NS11: Percy’s song

This is a curiosity: a Dylan song from 1963, showing very clearly how immersed he was in American traditional song at that stage of his career. The song in this case is ‘The wind and the rain’; Dylan borrows its framework for a song telling a completely different story, albeit one that doesn’t really go anywhere.

The recording features whistle, melodica and several different vocal tracks; among other things, it’s an experiment in location recording, with different verses recorded in different parts of the house (beginning in a bedroom, appropriately enough, and finishing in the open air). To be brutally honest I think it’s more interesting than successful. The trouble was, after a certain point I’d got so embroiled in editing that re-recording anything seemed impossible.
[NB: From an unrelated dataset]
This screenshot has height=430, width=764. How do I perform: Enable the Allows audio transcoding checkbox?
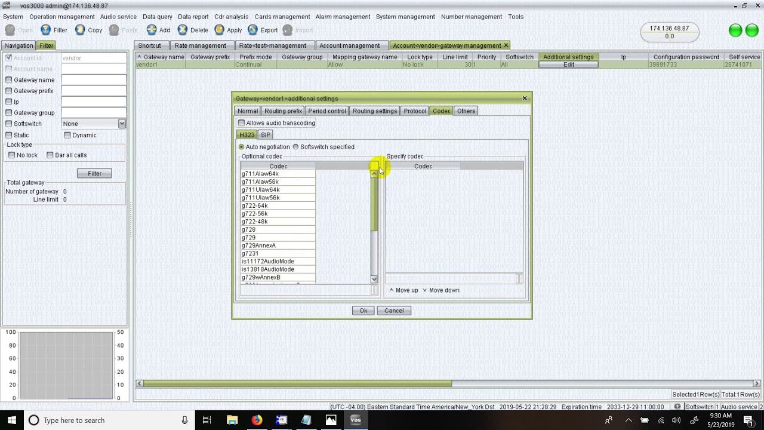click(x=242, y=123)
So the melodica has been edited to shreds, and the main result is that it seems to be in the wrong time signature; as for the main vocal, it progresses over the song from is that a bit on the flat side or is it just me? to quite definitely flat (although, to be fair, you should never try to hit a high note while wrenching open a jammed kitchen door). I should probably have scrapped the whole thing and re-done it a semitone down, but I’d done all that editing… The ambient directional recording effect I was hoping for doesn’t really come off, either – it just sounds like I’m going off-mike.

Not really selling this one, am I? It was fun recording it, I will say that. That’s the great thing about this home recording lark – even the recordings that make you wince afterwards are fun at the time.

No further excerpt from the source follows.